■ Records supplied ■
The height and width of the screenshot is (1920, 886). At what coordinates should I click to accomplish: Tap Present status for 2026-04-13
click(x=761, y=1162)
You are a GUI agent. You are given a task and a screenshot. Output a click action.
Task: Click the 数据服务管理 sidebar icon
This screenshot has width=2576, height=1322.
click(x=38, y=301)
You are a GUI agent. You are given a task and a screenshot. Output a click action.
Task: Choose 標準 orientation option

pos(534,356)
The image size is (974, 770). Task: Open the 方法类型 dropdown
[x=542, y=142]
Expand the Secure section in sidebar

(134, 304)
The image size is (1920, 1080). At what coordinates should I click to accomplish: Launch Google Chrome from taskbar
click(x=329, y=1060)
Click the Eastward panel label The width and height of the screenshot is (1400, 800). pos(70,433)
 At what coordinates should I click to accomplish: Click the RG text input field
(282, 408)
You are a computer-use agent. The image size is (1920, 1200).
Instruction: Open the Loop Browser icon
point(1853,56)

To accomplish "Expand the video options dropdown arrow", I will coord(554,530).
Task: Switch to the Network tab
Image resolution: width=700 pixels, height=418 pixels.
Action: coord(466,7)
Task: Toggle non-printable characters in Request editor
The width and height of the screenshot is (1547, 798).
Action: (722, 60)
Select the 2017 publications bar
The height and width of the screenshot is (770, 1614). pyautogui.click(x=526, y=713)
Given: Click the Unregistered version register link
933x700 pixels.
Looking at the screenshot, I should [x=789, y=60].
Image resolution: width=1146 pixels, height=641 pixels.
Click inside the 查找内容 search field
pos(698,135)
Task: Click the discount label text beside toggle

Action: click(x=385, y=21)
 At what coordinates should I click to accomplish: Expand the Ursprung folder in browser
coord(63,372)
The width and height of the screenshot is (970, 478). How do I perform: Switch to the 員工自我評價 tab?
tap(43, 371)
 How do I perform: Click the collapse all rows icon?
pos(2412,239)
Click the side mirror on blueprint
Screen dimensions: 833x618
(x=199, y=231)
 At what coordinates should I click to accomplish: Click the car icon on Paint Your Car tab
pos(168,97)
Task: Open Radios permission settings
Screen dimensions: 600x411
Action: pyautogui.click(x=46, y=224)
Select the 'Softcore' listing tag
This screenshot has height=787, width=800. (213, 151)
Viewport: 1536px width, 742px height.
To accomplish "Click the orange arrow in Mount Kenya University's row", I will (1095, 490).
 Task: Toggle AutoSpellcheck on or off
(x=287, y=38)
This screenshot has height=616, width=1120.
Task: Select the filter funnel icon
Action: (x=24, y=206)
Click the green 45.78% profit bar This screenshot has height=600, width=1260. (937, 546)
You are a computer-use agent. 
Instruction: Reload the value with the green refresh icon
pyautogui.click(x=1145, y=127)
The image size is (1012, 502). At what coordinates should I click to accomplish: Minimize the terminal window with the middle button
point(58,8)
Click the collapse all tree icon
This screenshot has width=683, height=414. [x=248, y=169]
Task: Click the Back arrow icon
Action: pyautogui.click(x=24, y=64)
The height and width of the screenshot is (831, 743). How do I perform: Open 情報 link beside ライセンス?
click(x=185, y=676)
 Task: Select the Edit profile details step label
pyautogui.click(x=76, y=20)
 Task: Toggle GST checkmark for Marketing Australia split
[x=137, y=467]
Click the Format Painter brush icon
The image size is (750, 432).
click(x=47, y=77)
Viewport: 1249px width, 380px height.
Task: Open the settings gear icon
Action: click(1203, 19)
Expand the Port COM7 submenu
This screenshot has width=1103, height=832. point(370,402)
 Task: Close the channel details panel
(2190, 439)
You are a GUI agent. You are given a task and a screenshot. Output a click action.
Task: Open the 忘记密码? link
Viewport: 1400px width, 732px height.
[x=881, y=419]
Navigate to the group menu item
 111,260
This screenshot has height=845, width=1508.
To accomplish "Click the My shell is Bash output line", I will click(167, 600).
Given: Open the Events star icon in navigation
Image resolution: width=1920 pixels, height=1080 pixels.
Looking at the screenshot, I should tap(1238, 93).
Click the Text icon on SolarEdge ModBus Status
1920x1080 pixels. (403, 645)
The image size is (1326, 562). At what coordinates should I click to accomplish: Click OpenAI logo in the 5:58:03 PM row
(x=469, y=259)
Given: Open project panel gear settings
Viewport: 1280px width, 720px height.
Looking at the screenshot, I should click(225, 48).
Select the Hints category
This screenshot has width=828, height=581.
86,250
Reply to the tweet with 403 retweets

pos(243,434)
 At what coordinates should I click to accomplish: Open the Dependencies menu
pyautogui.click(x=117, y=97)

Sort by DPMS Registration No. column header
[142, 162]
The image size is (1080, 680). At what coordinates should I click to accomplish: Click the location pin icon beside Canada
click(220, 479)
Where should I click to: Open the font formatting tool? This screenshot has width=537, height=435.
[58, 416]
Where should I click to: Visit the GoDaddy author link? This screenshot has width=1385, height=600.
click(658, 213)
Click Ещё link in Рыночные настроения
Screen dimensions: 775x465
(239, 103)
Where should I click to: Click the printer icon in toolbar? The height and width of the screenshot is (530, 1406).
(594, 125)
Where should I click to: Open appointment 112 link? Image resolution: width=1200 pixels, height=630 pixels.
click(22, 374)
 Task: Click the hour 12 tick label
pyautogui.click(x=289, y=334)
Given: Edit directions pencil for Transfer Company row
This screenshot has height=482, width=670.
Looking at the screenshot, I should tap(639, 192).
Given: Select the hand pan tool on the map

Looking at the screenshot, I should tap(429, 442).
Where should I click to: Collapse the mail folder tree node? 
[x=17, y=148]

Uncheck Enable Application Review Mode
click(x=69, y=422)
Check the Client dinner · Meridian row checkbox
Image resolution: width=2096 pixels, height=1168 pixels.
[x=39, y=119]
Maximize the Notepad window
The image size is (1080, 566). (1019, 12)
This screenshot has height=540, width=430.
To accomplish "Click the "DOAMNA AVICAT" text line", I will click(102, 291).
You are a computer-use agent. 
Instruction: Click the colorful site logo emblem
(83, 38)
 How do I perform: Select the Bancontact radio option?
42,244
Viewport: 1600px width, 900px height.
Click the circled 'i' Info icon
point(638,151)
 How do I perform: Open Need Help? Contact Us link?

■ Request ■
Copy every one of the lines above word for word.

■ Exercise result ■
The height and width of the screenshot is (1920, 886). At what coordinates should I click to accomplish: Tap Present status for 2026-04-13
click(x=761, y=1162)
You are a GUI agent. You are given a task and a screenshot. Output a click action.
Task: Click the 数据服务管理 sidebar icon
This screenshot has width=2576, height=1322.
click(x=38, y=301)
You are a GUI agent. You are given a task and a screenshot. Output a click action.
Task: Choose 標準 orientation option

pos(534,356)
The image size is (974, 770). Task: Open the 方法类型 dropdown
[x=542, y=142]
Expand the Secure section in sidebar

(134, 304)
The image size is (1920, 1080). At what coordinates should I click to accomplish: Launch Google Chrome from taskbar
click(x=329, y=1060)
Click the Eastward panel label The width and height of the screenshot is (1400, 800). pos(70,433)
 At what coordinates should I click to accomplish: Click the RG text input field
(282, 408)
You are a computer-use agent. The image size is (1920, 1200).
Instruction: Open the Loop Browser icon
point(1853,56)

To accomplish "Expand the video options dropdown arrow", I will coord(554,530).
Task: Switch to the Network tab
Image resolution: width=700 pixels, height=418 pixels.
Action: coord(466,7)
Task: Toggle non-printable characters in Request editor
The width and height of the screenshot is (1547, 798).
Action: (722, 60)
Select the 2017 publications bar
The height and width of the screenshot is (770, 1614). pyautogui.click(x=526, y=713)
Given: Click the Unregistered version register link
933x700 pixels.
Looking at the screenshot, I should [x=789, y=60].
Image resolution: width=1146 pixels, height=641 pixels.
Click inside the 查找内容 search field
pos(698,135)
Task: Click the discount label text beside toggle

Action: click(x=385, y=21)
 At what coordinates should I click to accomplish: Expand the Ursprung folder in browser
coord(63,372)
The width and height of the screenshot is (970, 478). How do I perform: Switch to the 員工自我評價 tab?
tap(43, 371)
 How do I perform: Click the collapse all rows icon?
pos(2412,239)
Click the side mirror on blueprint
Screen dimensions: 833x618
(x=199, y=231)
 At what coordinates should I click to accomplish: Click the car icon on Paint Your Car tab
pos(168,97)
Task: Open Radios permission settings
Screen dimensions: 600x411
Action: pyautogui.click(x=46, y=224)
Select the 'Softcore' listing tag
This screenshot has height=787, width=800. (213, 151)
Viewport: 1536px width, 742px height.
To accomplish "Click the orange arrow in Mount Kenya University's row", I will (1095, 490).
 Task: Toggle AutoSpellcheck on or off
(x=287, y=38)
This screenshot has height=616, width=1120.
Task: Select the filter funnel icon
Action: (x=24, y=206)
Click the green 45.78% profit bar This screenshot has height=600, width=1260. (937, 546)
You are a computer-use agent. 
Instruction: Reload the value with the green refresh icon
pyautogui.click(x=1145, y=127)
The image size is (1012, 502). At what coordinates should I click to accomplish: Minimize the terminal window with the middle button
point(58,8)
Click the collapse all tree icon
This screenshot has width=683, height=414. [x=248, y=169]
Task: Click the Back arrow icon
Action: pyautogui.click(x=24, y=64)
The height and width of the screenshot is (831, 743). How do I perform: Open 情報 link beside ライセンス?
click(x=185, y=676)
 Task: Select the Edit profile details step label
pyautogui.click(x=76, y=20)
 Task: Toggle GST checkmark for Marketing Australia split
[x=137, y=467]
Click the Format Painter brush icon
The image size is (750, 432).
click(x=47, y=77)
Viewport: 1249px width, 380px height.
Task: Open the settings gear icon
Action: click(1203, 19)
Expand the Port COM7 submenu
This screenshot has width=1103, height=832. point(370,402)
 Task: Close the channel details panel
(2190, 439)
You are a GUI agent. You are given a task and a screenshot. Output a click action.
Task: Open the 忘记密码? link
Viewport: 1400px width, 732px height.
[x=881, y=419]
Navigate to the group menu item
 111,260
This screenshot has height=845, width=1508.
To accomplish "Click the My shell is Bash output line", I will click(167, 600).
Given: Open the Events star icon in navigation
Image resolution: width=1920 pixels, height=1080 pixels.
Looking at the screenshot, I should tap(1238, 93).
Click the Text icon on SolarEdge ModBus Status
1920x1080 pixels. (403, 645)
The image size is (1326, 562). At what coordinates should I click to accomplish: Click OpenAI logo in the 5:58:03 PM row
(x=469, y=259)
Given: Open project panel gear settings
Viewport: 1280px width, 720px height.
Looking at the screenshot, I should click(225, 48).
Select the Hints category
This screenshot has width=828, height=581.
86,250
Reply to the tweet with 403 retweets

pos(243,434)
 At what coordinates should I click to accomplish: Open the Dependencies menu
pyautogui.click(x=117, y=97)

Sort by DPMS Registration No. column header
[142, 162]
The image size is (1080, 680). At what coordinates should I click to accomplish: Click the location pin icon beside Canada
click(220, 479)
Where should I click to: Open the font formatting tool? This screenshot has width=537, height=435.
[58, 416]
Where should I click to: Visit the GoDaddy author link? This screenshot has width=1385, height=600.
click(658, 213)
Click Ещё link in Рыночные настроения
Screen dimensions: 775x465
(239, 103)
Where should I click to: Click the printer icon in toolbar? The height and width of the screenshot is (530, 1406).
(594, 125)
Where should I click to: Open appointment 112 link? Image resolution: width=1200 pixels, height=630 pixels.
click(22, 374)
 Task: Click the hour 12 tick label
pyautogui.click(x=289, y=334)
Given: Edit directions pencil for Transfer Company row
This screenshot has height=482, width=670.
Looking at the screenshot, I should tap(639, 192).
Given: Select the hand pan tool on the map

Looking at the screenshot, I should tap(429, 442).
Where should I click to: Collapse the mail folder tree node? 
[x=17, y=148]

Uncheck Enable Application Review Mode
click(x=69, y=422)
Check the Client dinner · Meridian row checkbox
Image resolution: width=2096 pixels, height=1168 pixels.
[x=39, y=119]
Maximize the Notepad window
The image size is (1080, 566). (1019, 12)
This screenshot has height=540, width=430.
To accomplish "Click the "DOAMNA AVICAT" text line", I will click(102, 291).
You are a computer-use agent. 
Instruction: Click the colorful site logo emblem
(83, 38)
 How do I perform: Select the Bancontact radio option?
42,244
Viewport: 1600px width, 900px height.
Click the circled 'i' Info icon
point(638,151)
 How do I perform: Open Need Help? Contact Us link?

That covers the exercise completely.